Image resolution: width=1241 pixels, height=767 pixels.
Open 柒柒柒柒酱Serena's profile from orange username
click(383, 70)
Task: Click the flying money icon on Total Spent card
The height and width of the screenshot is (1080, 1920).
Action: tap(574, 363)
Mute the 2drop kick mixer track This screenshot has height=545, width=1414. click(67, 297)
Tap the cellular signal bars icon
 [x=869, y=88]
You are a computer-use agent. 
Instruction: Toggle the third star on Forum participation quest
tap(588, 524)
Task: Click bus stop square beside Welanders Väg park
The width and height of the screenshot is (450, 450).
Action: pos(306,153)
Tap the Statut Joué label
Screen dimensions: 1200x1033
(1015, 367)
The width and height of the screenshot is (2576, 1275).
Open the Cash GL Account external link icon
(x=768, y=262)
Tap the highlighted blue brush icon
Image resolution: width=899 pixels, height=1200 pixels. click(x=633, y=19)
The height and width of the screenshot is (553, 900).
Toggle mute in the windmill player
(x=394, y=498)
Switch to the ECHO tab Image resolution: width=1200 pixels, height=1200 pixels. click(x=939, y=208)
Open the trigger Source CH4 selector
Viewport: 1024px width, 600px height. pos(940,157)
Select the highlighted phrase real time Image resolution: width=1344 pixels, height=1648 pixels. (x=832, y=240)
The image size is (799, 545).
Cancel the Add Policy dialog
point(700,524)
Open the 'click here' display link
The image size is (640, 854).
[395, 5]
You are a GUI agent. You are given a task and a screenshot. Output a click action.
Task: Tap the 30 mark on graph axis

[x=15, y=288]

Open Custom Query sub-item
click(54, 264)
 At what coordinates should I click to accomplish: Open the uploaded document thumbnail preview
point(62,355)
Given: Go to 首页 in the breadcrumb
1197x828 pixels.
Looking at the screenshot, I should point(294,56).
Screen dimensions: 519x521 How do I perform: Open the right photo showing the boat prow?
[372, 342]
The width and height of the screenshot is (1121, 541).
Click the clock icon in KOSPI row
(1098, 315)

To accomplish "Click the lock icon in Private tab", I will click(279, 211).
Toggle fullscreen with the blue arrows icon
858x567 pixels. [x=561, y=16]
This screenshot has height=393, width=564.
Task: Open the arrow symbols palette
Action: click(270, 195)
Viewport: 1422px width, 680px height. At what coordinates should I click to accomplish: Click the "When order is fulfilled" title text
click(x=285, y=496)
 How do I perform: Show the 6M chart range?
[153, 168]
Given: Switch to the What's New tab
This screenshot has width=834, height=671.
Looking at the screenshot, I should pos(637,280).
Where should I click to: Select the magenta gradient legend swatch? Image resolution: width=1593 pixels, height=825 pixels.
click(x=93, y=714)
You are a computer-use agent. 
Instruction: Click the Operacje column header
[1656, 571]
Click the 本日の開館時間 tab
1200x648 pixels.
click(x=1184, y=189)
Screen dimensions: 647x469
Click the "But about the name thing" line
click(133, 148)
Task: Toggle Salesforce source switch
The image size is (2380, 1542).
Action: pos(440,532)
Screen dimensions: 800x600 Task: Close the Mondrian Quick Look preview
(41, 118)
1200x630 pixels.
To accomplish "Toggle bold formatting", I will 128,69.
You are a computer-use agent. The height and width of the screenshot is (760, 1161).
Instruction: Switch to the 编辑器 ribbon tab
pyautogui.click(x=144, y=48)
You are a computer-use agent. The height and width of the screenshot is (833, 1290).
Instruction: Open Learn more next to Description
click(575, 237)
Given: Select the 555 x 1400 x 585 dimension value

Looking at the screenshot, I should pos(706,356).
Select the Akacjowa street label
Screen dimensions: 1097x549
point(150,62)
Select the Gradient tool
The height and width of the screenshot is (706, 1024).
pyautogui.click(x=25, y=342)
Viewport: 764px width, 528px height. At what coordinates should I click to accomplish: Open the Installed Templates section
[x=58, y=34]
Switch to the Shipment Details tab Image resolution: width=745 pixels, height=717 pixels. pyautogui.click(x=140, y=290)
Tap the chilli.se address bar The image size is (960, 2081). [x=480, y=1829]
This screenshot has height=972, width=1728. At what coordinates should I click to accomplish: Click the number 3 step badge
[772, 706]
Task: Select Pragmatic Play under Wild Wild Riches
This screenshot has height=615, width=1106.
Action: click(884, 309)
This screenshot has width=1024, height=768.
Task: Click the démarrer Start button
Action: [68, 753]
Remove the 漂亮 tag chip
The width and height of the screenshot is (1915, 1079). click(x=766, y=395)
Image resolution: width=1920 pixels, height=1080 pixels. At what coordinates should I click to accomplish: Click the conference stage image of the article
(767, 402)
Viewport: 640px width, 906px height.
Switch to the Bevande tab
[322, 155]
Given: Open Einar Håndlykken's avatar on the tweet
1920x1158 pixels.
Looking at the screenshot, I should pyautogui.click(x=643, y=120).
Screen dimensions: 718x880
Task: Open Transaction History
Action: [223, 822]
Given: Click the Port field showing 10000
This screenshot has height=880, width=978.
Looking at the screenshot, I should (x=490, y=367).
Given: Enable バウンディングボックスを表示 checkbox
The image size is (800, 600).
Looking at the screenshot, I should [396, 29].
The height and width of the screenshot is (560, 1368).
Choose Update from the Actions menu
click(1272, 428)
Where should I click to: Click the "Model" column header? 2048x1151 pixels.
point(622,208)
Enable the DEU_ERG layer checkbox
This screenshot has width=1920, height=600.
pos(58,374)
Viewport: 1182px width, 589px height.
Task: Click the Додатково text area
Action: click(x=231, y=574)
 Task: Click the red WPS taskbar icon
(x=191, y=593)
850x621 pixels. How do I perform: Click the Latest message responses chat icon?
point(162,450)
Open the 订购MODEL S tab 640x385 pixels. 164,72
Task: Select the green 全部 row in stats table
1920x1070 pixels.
* * * *
WRITTEN REQUEST: Copy the listing starting at the line that contains "Task: Select Pragmatic" and ending at the line that contains "point(162,450)", reproducing each line unchanged.

FULL RESPONSE:
Task: Select Pragmatic Play under Wild Wild Riches
This screenshot has height=615, width=1106.
Action: click(884, 309)
This screenshot has width=1024, height=768.
Task: Click the démarrer Start button
Action: [68, 753]
Remove the 漂亮 tag chip
The width and height of the screenshot is (1915, 1079). click(x=766, y=395)
Image resolution: width=1920 pixels, height=1080 pixels. At what coordinates should I click to accomplish: Click the conference stage image of the article
(767, 402)
Viewport: 640px width, 906px height.
Switch to the Bevande tab
[322, 155]
Given: Open Einar Håndlykken's avatar on the tweet
1920x1158 pixels.
Looking at the screenshot, I should pyautogui.click(x=643, y=120).
Screen dimensions: 718x880
Task: Open Transaction History
Action: [223, 822]
Given: Click the Port field showing 10000
This screenshot has height=880, width=978.
Looking at the screenshot, I should (x=490, y=367).
Given: Enable バウンディングボックスを表示 checkbox
The image size is (800, 600).
Looking at the screenshot, I should [396, 29].
The height and width of the screenshot is (560, 1368).
Choose Update from the Actions menu
click(1272, 428)
Where should I click to: Click the "Model" column header? 2048x1151 pixels.
point(622,208)
Enable the DEU_ERG layer checkbox
This screenshot has width=1920, height=600.
pos(58,374)
Viewport: 1182px width, 589px height.
Task: Click the Додатково text area
Action: click(x=231, y=574)
 Task: Click the red WPS taskbar icon
(x=191, y=593)
850x621 pixels. How do I perform: Click the Latest message responses chat icon?
point(162,450)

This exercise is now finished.